Doctor Lorring's tomboy daughter, a bit younger than Will, showed a grinning dirty face through a battered air-hood and said "Hi."

"We were trying to follow you most of the time, Dayton," Lorring stammered. "We hoped to find you and Doran, and maybe the Terry boy. But our tractor broke down, and we had to live off the land. While we still had the vehicle there didn't seem much reason why Tillie shouldn't come along. We'd begun to give up hope of finding any of you alive."

Minutes were spent questioning and explaining. They all went into the sealed hothouse. Kettrich, the biologist, had even saved a little coffee.

"For a celebration, if we ever located any of you missing ones," he said to Joe and Doran.

Kettrich sighed and went on, "Chief Vitrac, Lorson, and a dozen others are the only old timers left at the Port. The others have all gone, with Dolph Terry and the tourists. Humans are about done with Mars though I suppose a few will trickle out here from time to time."

With contemplative relish Doran sipped coffee brewed with crudely filtered water on an ato-stove. She smiled like any woman who has her man, and has found a place and a purpose.
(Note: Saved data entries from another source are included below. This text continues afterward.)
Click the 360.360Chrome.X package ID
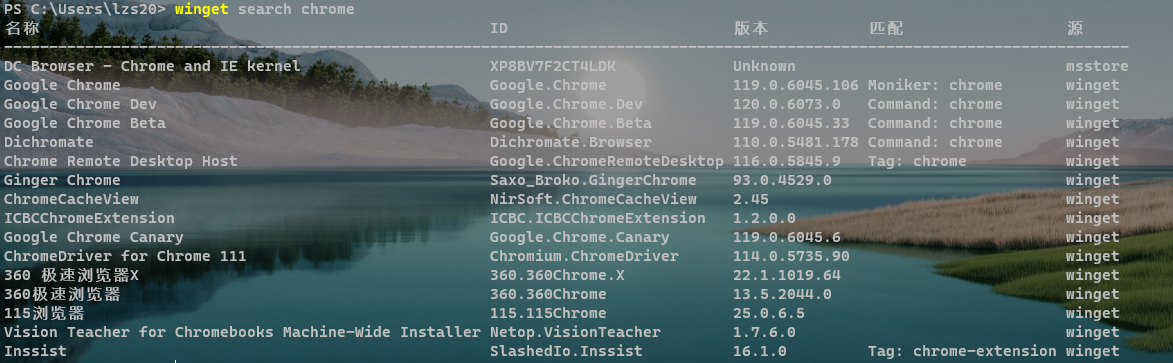Screen dimensions: 1173x363 click(x=557, y=275)
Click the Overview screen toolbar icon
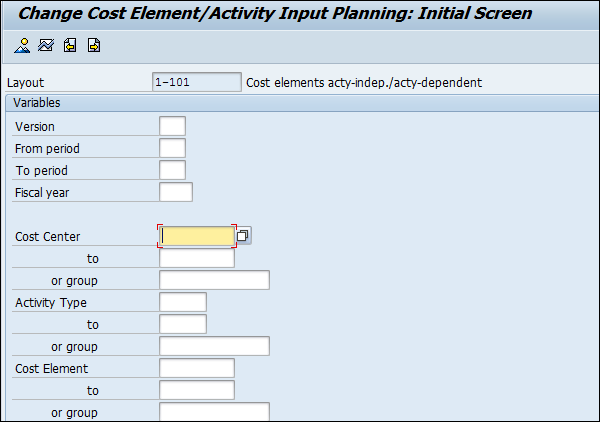 point(22,45)
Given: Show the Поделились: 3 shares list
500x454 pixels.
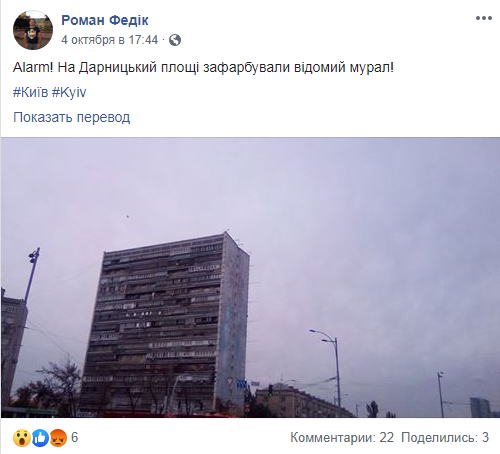Looking at the screenshot, I should click(445, 437).
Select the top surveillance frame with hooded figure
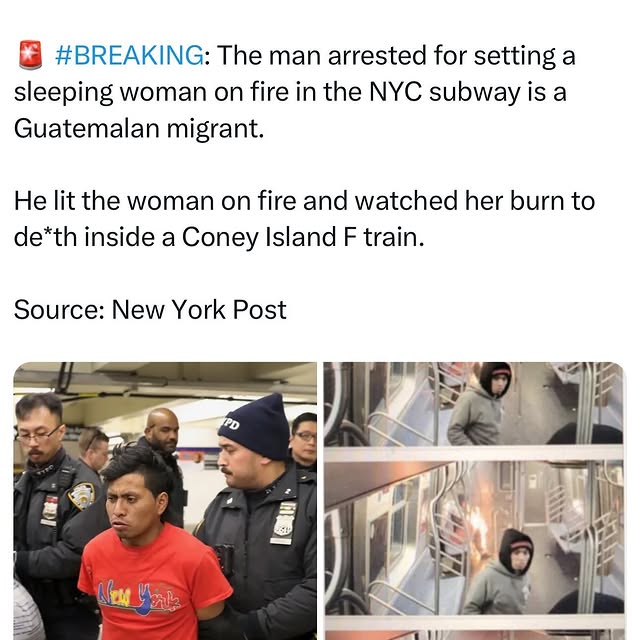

"Not for humans," she mused. "That's one way of putting it. Still, it doesn't necessarily mean us. Let's face facts," she continued. "A natural selection was going on all the time. Thousands of people left, disgusted. A very few stayed grimly, or got trapped. On Earth I never thought much about Mars, but now I've been here so long. We're different, perhaps proudly so. Oh, we still like the things that Earth-people like, maybe more than ever. But the Old Ones here also had their comforts. We have Earth flesh and bone, we'll never be like them that way, and I'm glad. You can either say that Terrans are supremely adaptable, or that we are no longer quite human, and that there are Martians again. Because one _has_ to be that to really live here, doesn't he? Mars won't be left wasted and sad. We're some of its first new people. Among the explorers there must be others. More and more will come. Gradually, through the centuries, we'll build Mars back toward what it was."
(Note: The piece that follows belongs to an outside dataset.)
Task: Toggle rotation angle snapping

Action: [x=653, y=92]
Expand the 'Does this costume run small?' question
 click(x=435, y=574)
Dayton stared at his wife, then down at the ancient flagging, then at the others. Tillie tittered. She was as brown as Will Terry and almost as attached to the Red Planet. Around her mended glove a fuzzy creature twined, chirping. Will and Tillie were children of Mars.

* * * * *

Doran's assessment of a situation in plain talk took away its dread for Joe, giving his Mars-love a chance. He began to feel at home. "Is my wife talking sense?" he asked puzzledly.

Kettrich and Lorring had both been fascinated by this world, too--willing to devote years to it.

"Well, we can still radio Port Laribee," Lorring chuckled. "But in any case we're stuck here for a long time. Meanwhile, there's food growing wild around us. There's water. There are tools, machines, and supplies to puzzle out. And a valley to reclaim as a start. Beyond that, the job gets bigger and more interesting."

Before sunset that day, Joe and Doran Dayton walked alone in the valley. The Earth-star was already silvery in the dark blue west. The hills were dun-hued and peaceful. The domes of the Mars-ants gleamed. Fantastic spring flowers wavered in the wind. Small dust-whirls stirred among the ruins.

Joe Dayton looked forward, gladly now, to the birth of his child on the Red Planet.

"I hope that the Neo-Martians won't become so separate that they'll forget to be friends with Terrans," Doran mused.

Joe nodded as his arm crept around her waist. To him legendary history and present fact had merged. The wind's rustle was no longer the whisper of the dead past.